Network Associates, a software company that writes programs for network management, fits into this category. With a market cap of about $4 billion, Network Associates is selling for 33 1/4 per share, or about 16 times next year's earnings estimate of $2.12 per share. Nervous about a company makeover in progress, investors have sold the stock down to current levels from 56 7/8 -- a 52-week high. Smith notes that Network Associates is in the midst of a transition from writing anti-virus programs to writing suite-based network management software. To do that, it's been necessary to acquire smaller firms. And not everyone has been happy about how CEO Bill Larson has been accounting for those deals. "People have brought the stock down because the company's been taking these big writeoffs when it does the acquisitions," he says. The company's critics believe that the company is probably pushing too much into these writeoffs.
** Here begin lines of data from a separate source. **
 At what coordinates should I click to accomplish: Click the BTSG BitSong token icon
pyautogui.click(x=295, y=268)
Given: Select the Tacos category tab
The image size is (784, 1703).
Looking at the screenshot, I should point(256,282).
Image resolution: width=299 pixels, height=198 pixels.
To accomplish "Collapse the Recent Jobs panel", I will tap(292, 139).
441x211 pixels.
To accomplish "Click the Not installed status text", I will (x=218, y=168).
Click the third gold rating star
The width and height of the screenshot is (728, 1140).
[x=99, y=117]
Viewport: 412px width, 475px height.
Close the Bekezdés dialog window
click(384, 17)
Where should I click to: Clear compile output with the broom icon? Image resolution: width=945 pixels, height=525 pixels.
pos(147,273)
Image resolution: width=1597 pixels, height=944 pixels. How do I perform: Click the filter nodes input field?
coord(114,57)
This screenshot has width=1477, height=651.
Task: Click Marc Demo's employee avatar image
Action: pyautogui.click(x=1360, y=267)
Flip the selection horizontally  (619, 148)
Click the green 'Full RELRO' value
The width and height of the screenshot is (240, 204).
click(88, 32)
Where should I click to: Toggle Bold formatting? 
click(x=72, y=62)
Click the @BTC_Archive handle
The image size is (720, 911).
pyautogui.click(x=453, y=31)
Smith feels investors have become skittish about software companies like Network Associates that book a big chunk of their revenues at the end of each quarter. That makes it much harder for management to accurately forecast sales, which means it's more difficult for the company to give analysts realistic guidance on whether it will make consensus estimates for the end of the quarter. That doesn't help the stock, in an environment when investors are especially leery of uncertainty.

But Smith says the selloff in Network Associates has been overdone. He points out the company is first to market with its network-management software products and that it has a viable strategy for its new offerings. The longer-term growth play works like this. Network Associates uses its anti-virus and Internet-security programs to get in the door with corporate customers and then sells the customer's computer department on a whole program of network management. As the transition from the anti-virus products is completed, Smith expects the company to grow earnings by 20%-25% by 2000. He thinks the stock will trade for at least $40 over the next 12 months.